ASSIGNMENT ▸ Though the records contain pictures, copy none of them; repeat exactly the lines from the one with "Instruction: Select the" to the end.

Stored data
· · · · ·
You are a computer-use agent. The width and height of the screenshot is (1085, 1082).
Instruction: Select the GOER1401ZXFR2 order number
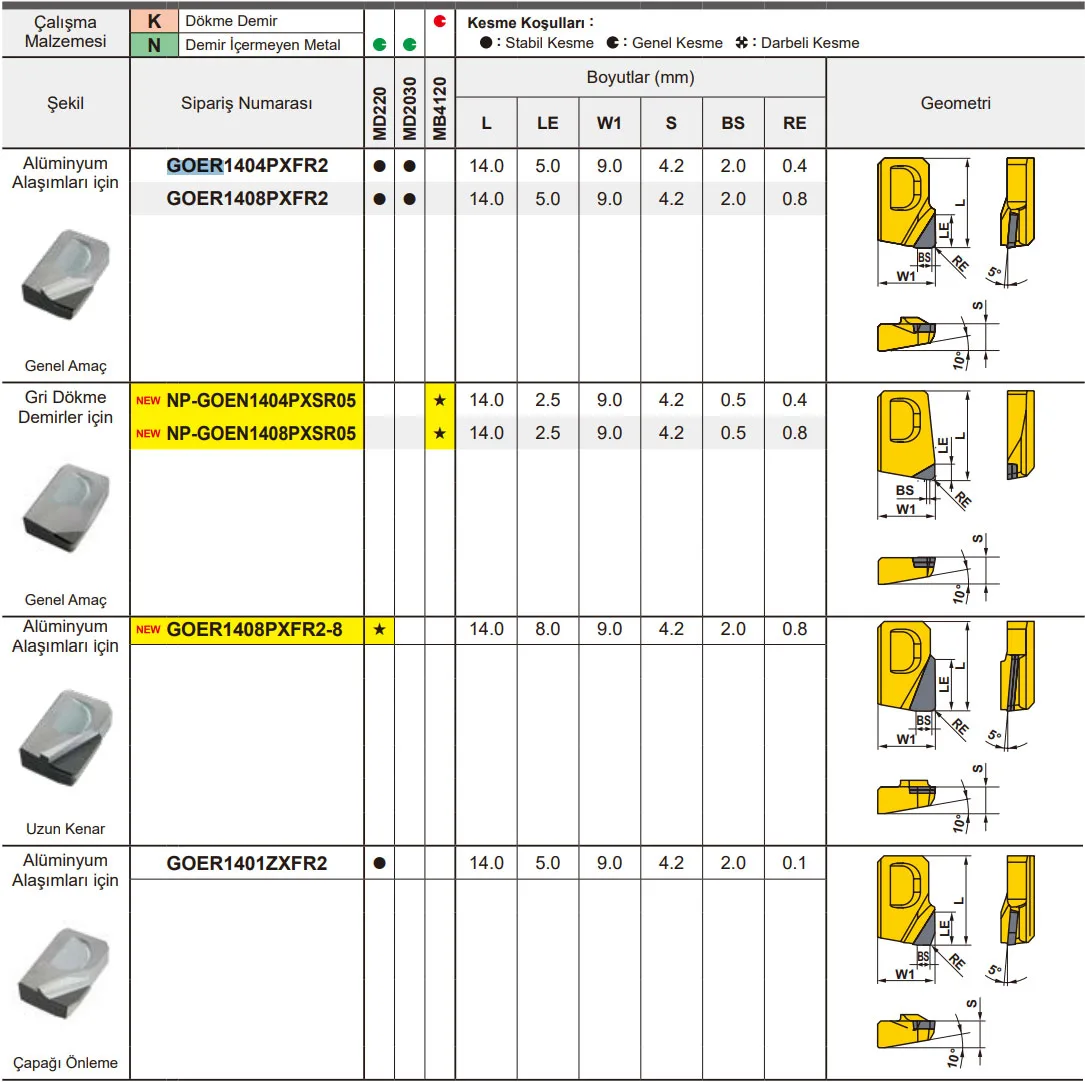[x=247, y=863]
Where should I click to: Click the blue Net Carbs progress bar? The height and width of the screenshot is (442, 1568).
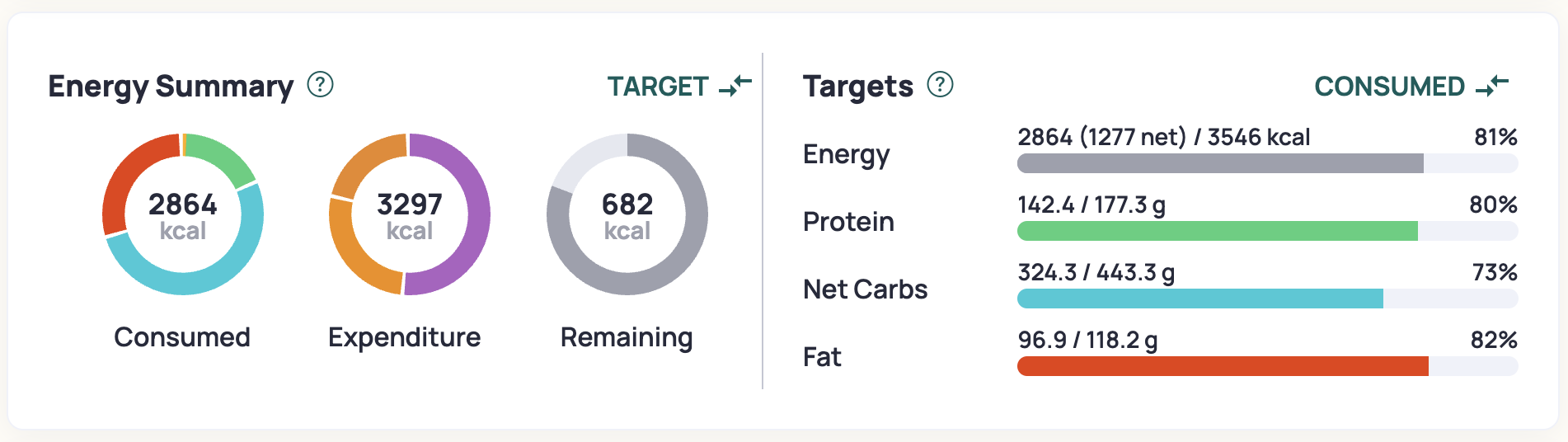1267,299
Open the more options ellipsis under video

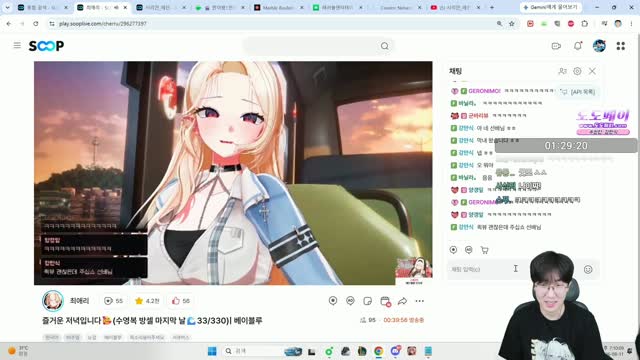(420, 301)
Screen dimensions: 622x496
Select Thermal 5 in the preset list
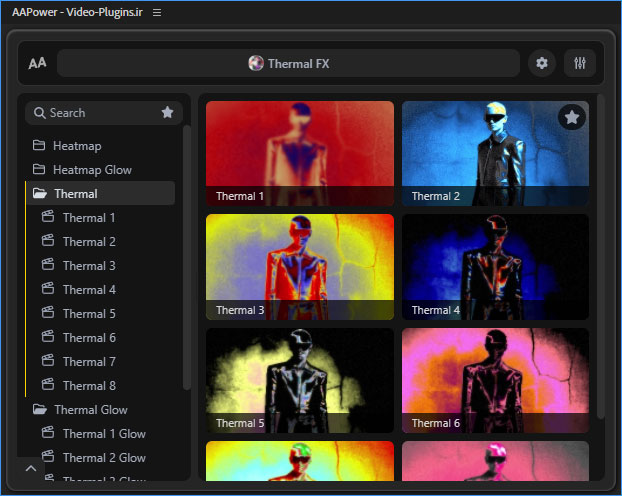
· · · · ·
COMPLETED TASK ▸
Instruction: Select the GOER1401ZXFR2 order number
[x=247, y=863]
Where should I click to: Click the blue Net Carbs progress bar? The height and width of the screenshot is (442, 1568).
1267,299
Open the more options ellipsis under video

(420, 301)
Screen dimensions: 622x496
Select Thermal 5 in the preset list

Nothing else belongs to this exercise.